Olivia the little girl that I am a nanny to is in love with the little monster who eats the candy.  How would I ask the company to please consider making a stuff animal out of the little monster?  She is four and loves playing the game too, for four she is on the fourth level already with no help.


----------



## Xopher (May 14, 2009)

Nom Nom is really cute. It wouldn't hurt to contact the company and see if they have plans for a Nom Nom toy. 

Sent from my gTablet using Tapatalk.


----------



## sparklemotion (Jan 13, 2011)

It looks like you can get one here. 

http://www.toywiz.com/cuttherope.html


----------



## Tip10 (Apr 16, 2009)

Looks like Sparkle beat me to it -- here's the pic-link of one...


----------



## Cardinal (Feb 24, 2010)

This past weekend I saw Cut the Rope toys next to Angry Birds toys at a store.


----------



## VondaZ (Apr 21, 2009)

I wish they made stuff for plants vs zombies. My eight year old is hooked and wants to decorate his room in PVZ theme - but they don't make linens or wall decals for that. Too bad - it would be really cute.
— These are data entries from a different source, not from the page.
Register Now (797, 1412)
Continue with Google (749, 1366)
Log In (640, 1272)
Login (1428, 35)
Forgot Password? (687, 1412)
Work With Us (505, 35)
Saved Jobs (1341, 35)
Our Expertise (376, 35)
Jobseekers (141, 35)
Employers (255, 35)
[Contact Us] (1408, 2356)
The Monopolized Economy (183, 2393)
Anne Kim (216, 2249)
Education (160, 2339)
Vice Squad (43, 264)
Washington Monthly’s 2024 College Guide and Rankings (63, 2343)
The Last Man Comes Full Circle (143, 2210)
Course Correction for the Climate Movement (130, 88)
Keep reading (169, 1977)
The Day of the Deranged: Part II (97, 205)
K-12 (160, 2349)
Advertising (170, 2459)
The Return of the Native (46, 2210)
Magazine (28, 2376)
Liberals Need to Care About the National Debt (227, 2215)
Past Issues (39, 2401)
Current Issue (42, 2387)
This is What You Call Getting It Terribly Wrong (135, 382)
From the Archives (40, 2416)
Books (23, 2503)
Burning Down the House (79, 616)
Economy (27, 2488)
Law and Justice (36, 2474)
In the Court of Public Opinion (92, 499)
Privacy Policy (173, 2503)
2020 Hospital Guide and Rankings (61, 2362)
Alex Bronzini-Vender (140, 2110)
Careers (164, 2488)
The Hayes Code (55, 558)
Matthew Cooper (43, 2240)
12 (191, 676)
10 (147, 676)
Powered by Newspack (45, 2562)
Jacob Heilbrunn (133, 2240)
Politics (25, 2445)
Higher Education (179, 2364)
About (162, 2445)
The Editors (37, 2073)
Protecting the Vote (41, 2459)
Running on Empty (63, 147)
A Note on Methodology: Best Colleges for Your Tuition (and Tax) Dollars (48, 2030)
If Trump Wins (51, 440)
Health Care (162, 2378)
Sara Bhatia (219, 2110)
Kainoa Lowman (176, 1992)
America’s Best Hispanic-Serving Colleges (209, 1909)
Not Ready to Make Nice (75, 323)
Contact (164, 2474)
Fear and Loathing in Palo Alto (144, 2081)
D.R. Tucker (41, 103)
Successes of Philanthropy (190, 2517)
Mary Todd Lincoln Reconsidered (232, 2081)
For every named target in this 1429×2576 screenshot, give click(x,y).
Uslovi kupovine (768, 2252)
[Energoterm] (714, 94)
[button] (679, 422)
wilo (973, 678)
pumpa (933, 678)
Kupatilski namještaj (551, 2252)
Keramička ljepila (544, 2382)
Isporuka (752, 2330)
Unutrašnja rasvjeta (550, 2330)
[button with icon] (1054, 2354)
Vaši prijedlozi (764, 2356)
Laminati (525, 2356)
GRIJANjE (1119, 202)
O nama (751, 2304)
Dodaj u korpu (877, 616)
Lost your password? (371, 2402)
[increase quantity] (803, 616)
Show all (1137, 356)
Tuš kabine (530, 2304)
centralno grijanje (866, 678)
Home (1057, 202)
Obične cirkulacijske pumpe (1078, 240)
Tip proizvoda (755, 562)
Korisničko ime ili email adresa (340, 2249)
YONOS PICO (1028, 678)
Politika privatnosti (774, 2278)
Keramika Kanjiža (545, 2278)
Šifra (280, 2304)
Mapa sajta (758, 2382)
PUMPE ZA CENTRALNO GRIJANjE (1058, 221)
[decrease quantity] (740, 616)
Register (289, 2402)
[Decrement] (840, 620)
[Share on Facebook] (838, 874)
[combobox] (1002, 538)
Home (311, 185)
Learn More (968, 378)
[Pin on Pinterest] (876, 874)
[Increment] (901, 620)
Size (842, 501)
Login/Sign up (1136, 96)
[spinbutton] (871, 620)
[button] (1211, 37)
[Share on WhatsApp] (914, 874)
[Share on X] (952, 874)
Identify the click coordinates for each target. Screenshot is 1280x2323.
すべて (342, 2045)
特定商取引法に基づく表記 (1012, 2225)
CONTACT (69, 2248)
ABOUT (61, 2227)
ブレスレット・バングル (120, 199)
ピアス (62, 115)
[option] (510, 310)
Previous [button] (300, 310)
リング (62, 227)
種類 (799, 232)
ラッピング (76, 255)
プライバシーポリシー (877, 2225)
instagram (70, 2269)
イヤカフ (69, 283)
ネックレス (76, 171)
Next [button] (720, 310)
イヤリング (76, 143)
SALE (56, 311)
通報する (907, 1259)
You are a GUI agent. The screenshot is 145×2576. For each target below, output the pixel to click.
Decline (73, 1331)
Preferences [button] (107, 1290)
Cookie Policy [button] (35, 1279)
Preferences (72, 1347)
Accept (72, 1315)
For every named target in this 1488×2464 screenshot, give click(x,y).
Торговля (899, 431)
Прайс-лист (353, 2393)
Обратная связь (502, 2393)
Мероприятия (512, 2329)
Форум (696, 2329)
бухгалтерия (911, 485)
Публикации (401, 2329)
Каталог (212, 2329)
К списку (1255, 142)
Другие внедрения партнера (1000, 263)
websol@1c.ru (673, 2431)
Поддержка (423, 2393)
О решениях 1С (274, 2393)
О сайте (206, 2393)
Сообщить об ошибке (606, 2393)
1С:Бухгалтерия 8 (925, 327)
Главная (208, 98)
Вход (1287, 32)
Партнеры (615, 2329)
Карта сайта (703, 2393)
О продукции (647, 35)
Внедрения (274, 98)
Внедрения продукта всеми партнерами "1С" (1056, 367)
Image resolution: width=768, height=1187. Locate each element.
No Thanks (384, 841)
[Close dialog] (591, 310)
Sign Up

Sent from my Kindle Fire using Tapatalk


----------



## sherylh96 (Jan 13, 2012)

They make them!  If there is a Fry's Electronics around you, check there.  They have them here, in the main aisle.


----------



## cheriereich (Feb 12, 2011)

Aww! That little monster is so cute from Cut the Rope. That's cool they have one you can buy! Thanks, geniebeanie, for bring up the thread and, sparklemotion, for producing the link, and, Tip 10, for the picture.


----------



## geniebeanie (Apr 23, 2009)

I got him right on Amazon.com! Olivia is going to be thrilled.


----------